=== Exercise brief ===
Copy the listing below word for word, starting at the line containing "You are a computer-use agent. Viewport: 1568px" and ending after the line containing "Action: click(x=478, y=276)".
[start Data provided]
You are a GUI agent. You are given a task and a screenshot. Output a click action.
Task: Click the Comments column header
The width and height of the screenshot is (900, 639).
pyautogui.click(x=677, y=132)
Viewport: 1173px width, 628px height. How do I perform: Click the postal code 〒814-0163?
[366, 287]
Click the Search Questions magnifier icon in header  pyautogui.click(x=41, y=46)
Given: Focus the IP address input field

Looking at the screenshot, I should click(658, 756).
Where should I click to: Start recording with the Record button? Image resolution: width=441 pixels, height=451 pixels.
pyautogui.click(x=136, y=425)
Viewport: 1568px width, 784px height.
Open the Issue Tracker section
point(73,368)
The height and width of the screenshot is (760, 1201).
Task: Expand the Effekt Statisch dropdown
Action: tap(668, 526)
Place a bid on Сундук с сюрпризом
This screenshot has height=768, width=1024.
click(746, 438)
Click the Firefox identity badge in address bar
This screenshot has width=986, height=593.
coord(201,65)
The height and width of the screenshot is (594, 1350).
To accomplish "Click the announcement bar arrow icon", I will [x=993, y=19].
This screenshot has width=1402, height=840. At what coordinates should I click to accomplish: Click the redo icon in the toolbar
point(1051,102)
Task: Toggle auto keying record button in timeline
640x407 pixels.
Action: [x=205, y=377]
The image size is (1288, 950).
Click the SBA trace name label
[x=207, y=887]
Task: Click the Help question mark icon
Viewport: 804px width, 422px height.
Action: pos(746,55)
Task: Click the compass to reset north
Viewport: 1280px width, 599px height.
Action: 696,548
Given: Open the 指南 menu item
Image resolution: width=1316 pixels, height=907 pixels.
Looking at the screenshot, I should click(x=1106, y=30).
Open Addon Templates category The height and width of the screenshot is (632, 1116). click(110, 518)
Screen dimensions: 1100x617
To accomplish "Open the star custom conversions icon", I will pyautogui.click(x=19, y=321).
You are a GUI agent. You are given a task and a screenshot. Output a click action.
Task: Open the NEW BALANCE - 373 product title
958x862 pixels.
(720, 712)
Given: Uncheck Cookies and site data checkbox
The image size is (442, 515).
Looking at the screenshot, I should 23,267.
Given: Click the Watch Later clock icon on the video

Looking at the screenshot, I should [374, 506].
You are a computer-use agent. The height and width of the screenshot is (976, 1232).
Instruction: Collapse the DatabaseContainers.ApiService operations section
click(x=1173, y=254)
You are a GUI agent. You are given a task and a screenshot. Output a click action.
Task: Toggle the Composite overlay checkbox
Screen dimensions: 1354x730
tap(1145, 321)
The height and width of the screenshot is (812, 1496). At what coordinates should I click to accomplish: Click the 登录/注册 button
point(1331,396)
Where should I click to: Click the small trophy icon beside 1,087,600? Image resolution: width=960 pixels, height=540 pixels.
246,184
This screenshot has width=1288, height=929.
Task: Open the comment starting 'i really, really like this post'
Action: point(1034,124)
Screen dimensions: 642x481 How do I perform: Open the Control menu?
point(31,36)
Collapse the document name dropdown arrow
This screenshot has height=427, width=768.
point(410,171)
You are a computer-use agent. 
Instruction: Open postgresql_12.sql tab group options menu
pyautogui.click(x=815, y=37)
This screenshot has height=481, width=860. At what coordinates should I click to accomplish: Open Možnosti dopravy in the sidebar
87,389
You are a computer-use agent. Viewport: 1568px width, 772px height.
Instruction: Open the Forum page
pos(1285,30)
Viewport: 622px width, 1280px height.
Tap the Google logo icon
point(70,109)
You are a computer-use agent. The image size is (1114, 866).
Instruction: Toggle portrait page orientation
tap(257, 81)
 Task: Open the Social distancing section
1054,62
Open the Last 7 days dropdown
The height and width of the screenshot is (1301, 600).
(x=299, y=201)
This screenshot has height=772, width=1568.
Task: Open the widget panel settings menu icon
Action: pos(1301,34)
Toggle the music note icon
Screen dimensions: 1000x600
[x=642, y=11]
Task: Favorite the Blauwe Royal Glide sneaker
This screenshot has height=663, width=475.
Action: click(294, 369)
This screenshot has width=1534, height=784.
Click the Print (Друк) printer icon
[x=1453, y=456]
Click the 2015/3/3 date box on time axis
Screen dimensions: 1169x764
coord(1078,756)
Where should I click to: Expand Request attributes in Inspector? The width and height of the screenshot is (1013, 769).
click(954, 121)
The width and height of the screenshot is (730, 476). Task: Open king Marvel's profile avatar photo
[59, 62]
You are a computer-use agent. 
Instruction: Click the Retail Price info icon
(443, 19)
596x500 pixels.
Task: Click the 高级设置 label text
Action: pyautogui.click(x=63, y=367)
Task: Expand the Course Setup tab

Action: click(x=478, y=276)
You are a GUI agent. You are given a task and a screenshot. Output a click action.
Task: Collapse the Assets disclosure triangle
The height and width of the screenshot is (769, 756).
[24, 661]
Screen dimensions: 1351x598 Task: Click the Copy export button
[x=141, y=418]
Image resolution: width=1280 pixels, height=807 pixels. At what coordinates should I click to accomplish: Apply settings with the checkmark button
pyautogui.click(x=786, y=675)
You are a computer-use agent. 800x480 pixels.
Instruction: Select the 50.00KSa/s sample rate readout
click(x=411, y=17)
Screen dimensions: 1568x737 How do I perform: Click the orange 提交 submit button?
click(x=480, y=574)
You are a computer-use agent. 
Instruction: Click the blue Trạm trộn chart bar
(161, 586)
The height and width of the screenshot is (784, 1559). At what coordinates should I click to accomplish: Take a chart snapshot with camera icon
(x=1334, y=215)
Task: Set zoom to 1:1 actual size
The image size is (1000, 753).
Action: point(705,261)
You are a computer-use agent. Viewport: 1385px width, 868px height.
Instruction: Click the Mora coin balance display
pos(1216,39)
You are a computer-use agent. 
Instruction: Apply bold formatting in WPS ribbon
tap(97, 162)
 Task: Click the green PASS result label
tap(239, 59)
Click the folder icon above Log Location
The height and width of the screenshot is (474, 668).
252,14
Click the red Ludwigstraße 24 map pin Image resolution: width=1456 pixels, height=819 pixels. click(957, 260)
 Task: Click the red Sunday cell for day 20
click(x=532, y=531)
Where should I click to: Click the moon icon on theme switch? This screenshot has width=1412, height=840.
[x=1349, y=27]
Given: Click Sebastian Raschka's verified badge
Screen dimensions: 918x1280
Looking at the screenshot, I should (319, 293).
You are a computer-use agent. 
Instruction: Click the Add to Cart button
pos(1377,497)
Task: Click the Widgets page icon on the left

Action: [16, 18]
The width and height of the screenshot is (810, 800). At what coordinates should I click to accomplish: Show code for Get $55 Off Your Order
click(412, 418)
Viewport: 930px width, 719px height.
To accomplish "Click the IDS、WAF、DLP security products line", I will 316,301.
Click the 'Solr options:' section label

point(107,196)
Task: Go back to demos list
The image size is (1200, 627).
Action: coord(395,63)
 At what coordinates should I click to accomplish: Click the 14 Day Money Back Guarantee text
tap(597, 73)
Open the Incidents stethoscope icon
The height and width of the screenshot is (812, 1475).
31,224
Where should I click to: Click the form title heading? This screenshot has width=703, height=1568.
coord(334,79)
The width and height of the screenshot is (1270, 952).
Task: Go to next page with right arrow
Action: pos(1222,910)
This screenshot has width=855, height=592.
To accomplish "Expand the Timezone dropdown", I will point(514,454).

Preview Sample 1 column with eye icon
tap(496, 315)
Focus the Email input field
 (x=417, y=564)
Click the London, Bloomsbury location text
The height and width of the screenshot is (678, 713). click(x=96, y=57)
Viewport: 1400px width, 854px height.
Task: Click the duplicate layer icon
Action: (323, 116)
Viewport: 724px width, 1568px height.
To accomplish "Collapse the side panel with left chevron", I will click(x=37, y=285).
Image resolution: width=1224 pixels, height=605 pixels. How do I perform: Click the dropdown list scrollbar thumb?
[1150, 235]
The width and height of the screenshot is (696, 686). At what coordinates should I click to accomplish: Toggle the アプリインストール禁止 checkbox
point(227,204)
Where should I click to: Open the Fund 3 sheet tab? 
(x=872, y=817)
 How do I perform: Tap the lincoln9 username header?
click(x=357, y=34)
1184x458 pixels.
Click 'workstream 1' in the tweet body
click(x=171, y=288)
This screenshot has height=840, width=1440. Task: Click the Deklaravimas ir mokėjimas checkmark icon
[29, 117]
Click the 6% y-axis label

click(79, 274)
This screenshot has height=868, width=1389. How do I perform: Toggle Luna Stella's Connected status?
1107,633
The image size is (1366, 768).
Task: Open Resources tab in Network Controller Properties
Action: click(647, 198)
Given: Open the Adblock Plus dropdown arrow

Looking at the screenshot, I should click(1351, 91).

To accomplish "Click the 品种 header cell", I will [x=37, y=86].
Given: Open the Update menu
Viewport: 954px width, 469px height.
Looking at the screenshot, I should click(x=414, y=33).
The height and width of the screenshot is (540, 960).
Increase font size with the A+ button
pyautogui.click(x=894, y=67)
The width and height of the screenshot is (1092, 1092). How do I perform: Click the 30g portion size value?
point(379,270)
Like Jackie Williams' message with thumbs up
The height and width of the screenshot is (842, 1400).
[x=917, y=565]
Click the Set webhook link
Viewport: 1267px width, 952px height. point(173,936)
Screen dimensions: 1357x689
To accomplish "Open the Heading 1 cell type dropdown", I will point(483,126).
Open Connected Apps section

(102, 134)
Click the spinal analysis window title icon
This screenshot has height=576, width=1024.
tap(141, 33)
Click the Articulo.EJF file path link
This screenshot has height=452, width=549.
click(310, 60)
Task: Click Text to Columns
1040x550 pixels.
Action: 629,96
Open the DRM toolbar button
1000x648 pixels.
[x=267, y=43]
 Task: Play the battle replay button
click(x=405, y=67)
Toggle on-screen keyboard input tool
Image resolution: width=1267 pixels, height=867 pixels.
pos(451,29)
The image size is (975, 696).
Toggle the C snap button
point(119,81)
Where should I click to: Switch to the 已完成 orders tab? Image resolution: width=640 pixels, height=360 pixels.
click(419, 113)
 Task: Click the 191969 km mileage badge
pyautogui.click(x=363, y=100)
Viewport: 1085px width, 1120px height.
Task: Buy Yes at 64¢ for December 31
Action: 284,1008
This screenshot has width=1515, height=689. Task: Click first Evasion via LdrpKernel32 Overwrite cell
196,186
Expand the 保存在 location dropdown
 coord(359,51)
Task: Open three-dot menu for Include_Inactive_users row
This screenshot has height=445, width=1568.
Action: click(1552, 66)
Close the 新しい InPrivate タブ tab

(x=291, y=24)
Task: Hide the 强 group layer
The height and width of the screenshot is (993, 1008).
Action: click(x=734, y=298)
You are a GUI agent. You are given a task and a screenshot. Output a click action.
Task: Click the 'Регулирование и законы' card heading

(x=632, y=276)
[end Data provided]
=== Result for this exercise ===
You are a computer-use agent. Viewport: 1568px width, 772px height.
Instruction: Open the Forum page
pos(1285,30)
Viewport: 622px width, 1280px height.
Tap the Google logo icon
point(70,109)
You are a computer-use agent. The image size is (1114, 866).
Instruction: Toggle portrait page orientation
tap(257, 81)
 Task: Open the Social distancing section
1054,62
Open the Last 7 days dropdown
The height and width of the screenshot is (1301, 600).
(x=299, y=201)
This screenshot has height=772, width=1568.
Task: Open the widget panel settings menu icon
Action: pos(1301,34)
Toggle the music note icon
Screen dimensions: 1000x600
[x=642, y=11]
Task: Favorite the Blauwe Royal Glide sneaker
This screenshot has height=663, width=475.
Action: click(294, 369)
This screenshot has width=1534, height=784.
Click the Print (Друк) printer icon
[x=1453, y=456]
Click the 2015/3/3 date box on time axis
Screen dimensions: 1169x764
coord(1078,756)
Where should I click to: Expand Request attributes in Inspector? The width and height of the screenshot is (1013, 769).
click(954, 121)
The width and height of the screenshot is (730, 476). Task: Open king Marvel's profile avatar photo
[59, 62]
You are a computer-use agent. 
Instruction: Click the Retail Price info icon
(443, 19)
596x500 pixels.
Task: Click the 高级设置 label text
Action: pyautogui.click(x=63, y=367)
Task: Expand the Course Setup tab

Action: click(x=478, y=276)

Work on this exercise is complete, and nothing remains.